Good grief.  The replies I see in this thread are, and no offense intended, rather ridiculous.  This is no different then someone asking you if you like beef or chicken more.  You shouldn't really worry about offending the chicken makers of the world if you prefer beef, and vice versa.  

Why is it so difficult to simply say "I like this better"?  Are the story hour authors in this forum so sensitive and fragile they can't take it when someone prefers another story hour to their own?  I highly doubt that is the case.  All Knightfall is asking is what you, personally, prefer to read.  And I really don't see anything wrong with that.

Anyway, back to the topic at hand.  I personally prefer Sepulchraves Story Hours to the others in this forum.  His writing skill is unparalelled in the way he relates his very well detailed campaign, characters, and NPCs.  His world is fascinating, especially the conflict between the forces of heaven and hell, and the various NPCs all have a life of their own I rarely see in any D&D campaign.  

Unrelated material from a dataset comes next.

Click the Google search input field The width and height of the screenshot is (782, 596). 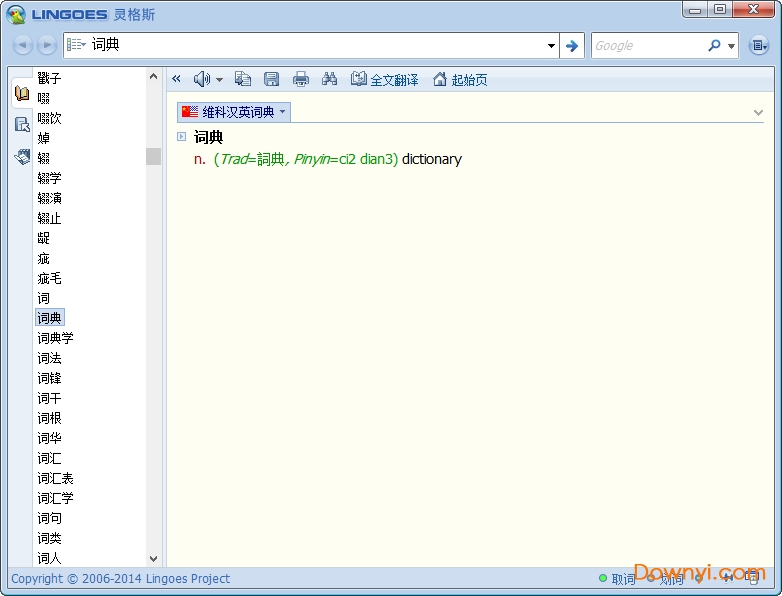tap(648, 45)

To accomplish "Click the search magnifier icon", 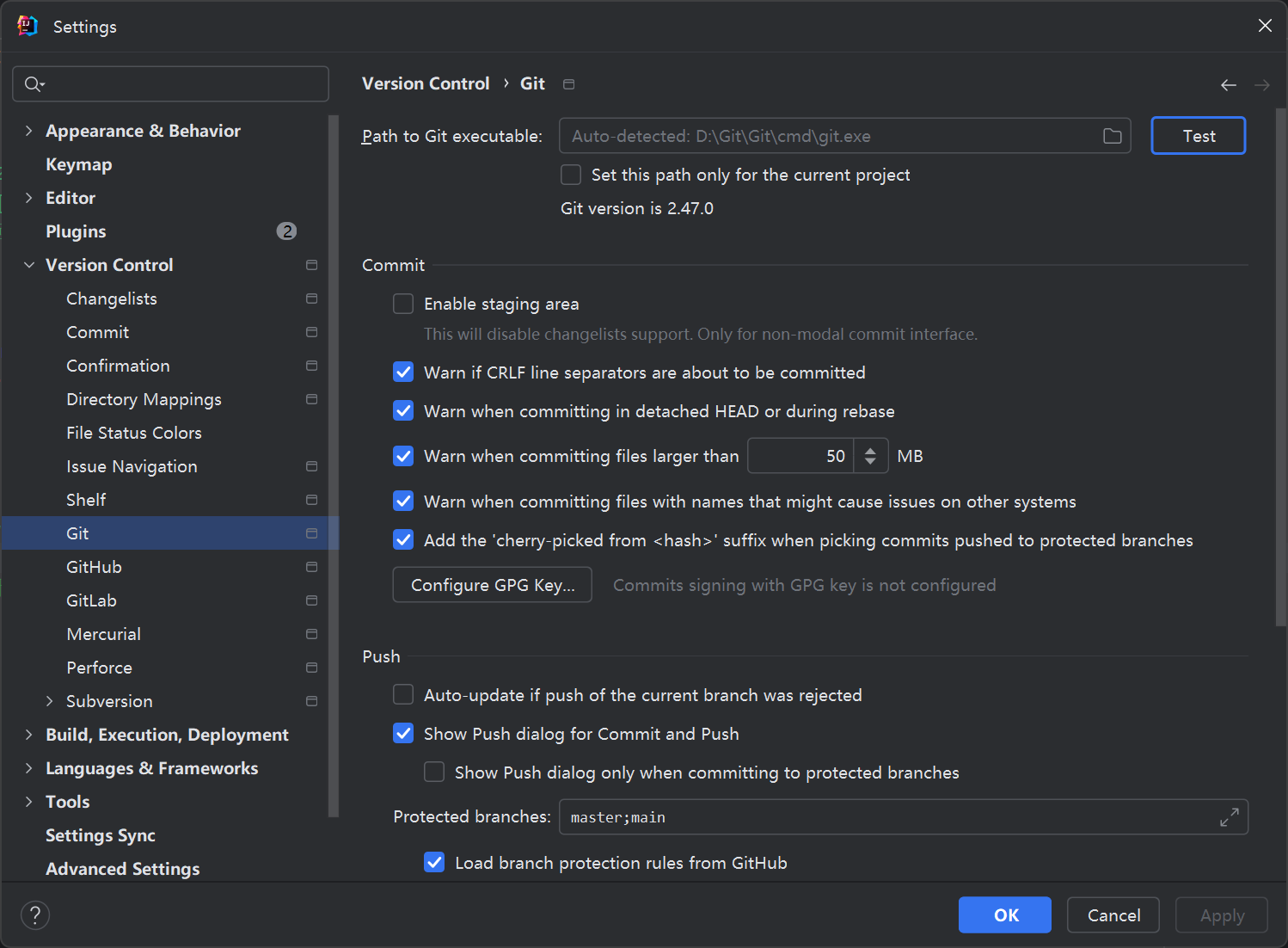I will 34,83.
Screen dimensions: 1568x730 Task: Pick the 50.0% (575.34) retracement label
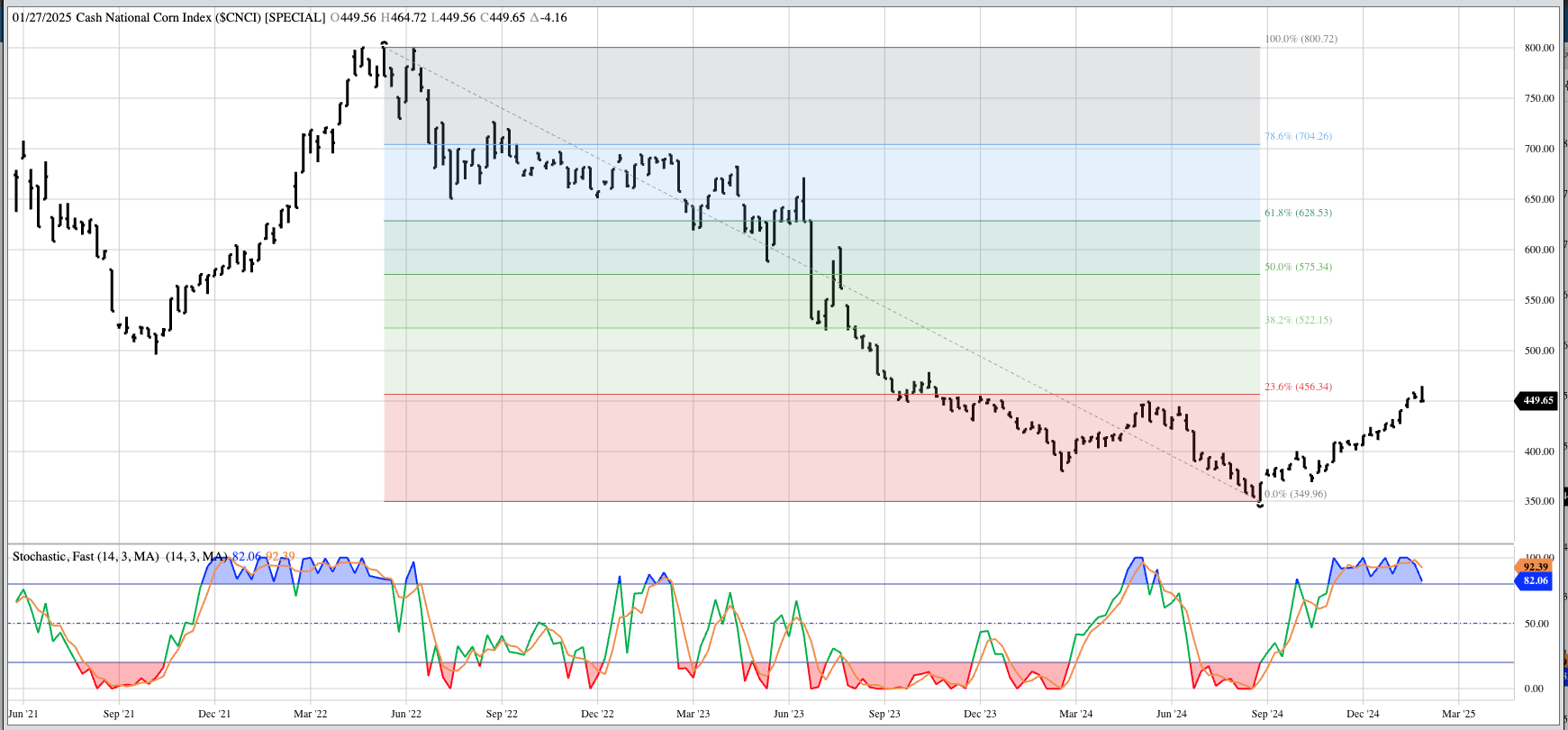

The characters in the campaign are just as unique and wonderful to observe, all having a distinct personality and way of relating themselves that makes them as unique and memorable as any character of any kind I have read in numerous fantasy books.  The other story hours in this forum are good, and oft times excellent, but, for me, none have the sheer depth, flavor and wonder of Sepulchraves world and characters.


----------



## Wulf Ratbane (Aug 23, 2002)

ThePsionicist said:
			
		

> *Good grief. Are the story hour authors in this forum so sensitive and fragile they can't take it when someone prefers another story hour to their own? *




Not me. 

If you don't like mine, feel free to say so. 

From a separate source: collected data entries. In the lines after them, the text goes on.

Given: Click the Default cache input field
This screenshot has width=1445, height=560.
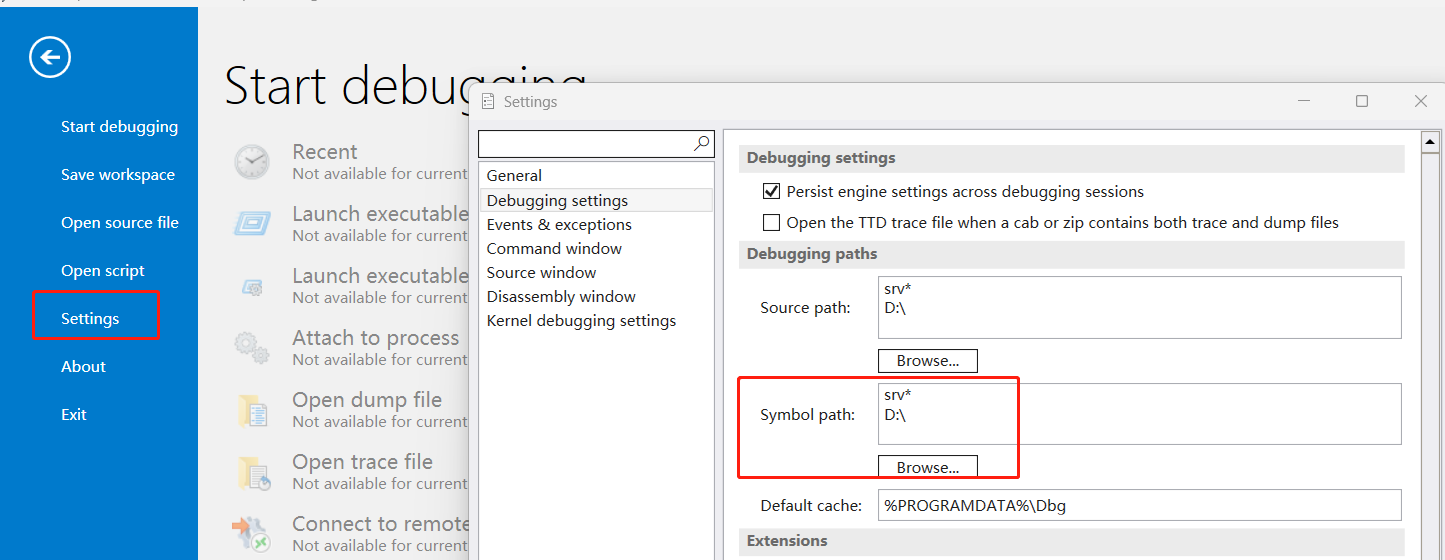Looking at the screenshot, I should tap(1139, 505).
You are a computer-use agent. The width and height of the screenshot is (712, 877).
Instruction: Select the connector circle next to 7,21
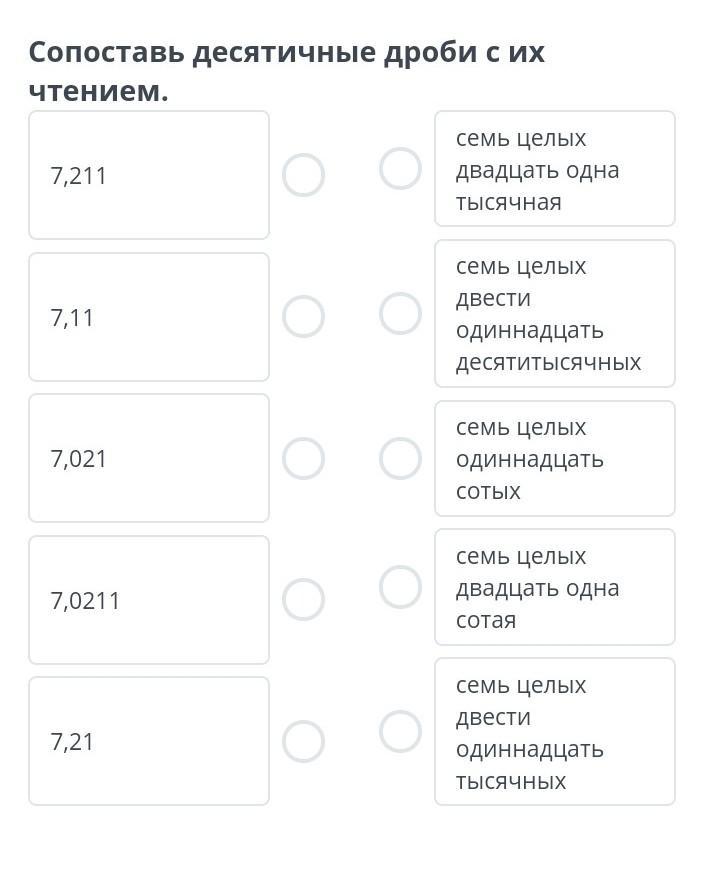coord(303,742)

And then yer can stick it!


Wulf


----------



## Knightfall (Aug 23, 2002)

Wulf Ratbane said:
			
		

> *
> 
> Not me.
> 
> ...




Nicely said Wulf.  But I'm sure they all like you.  

To P'Cat: If you feel as though the poll should be dumped then go ahead.  I'm not going to decide that for everyone.

IMO, some want to vote and some don't.  Some think such an poll is ok while other's think it is a popularity contest.  That was NEVER my intention.  I really didn't think it was a big deal until posts started showing up in here saying the poll was a bad idea.

So, if the members of this messgeboard don't think this poll should be here then let the moderators know.  Majority rules people!  I'll leave it in P'Cat's capable hands.


----------



## Piratecat (Aug 24, 2002)

Thanks, Knightfall. I'll close this one, and leave the other thread on the subject open.


----------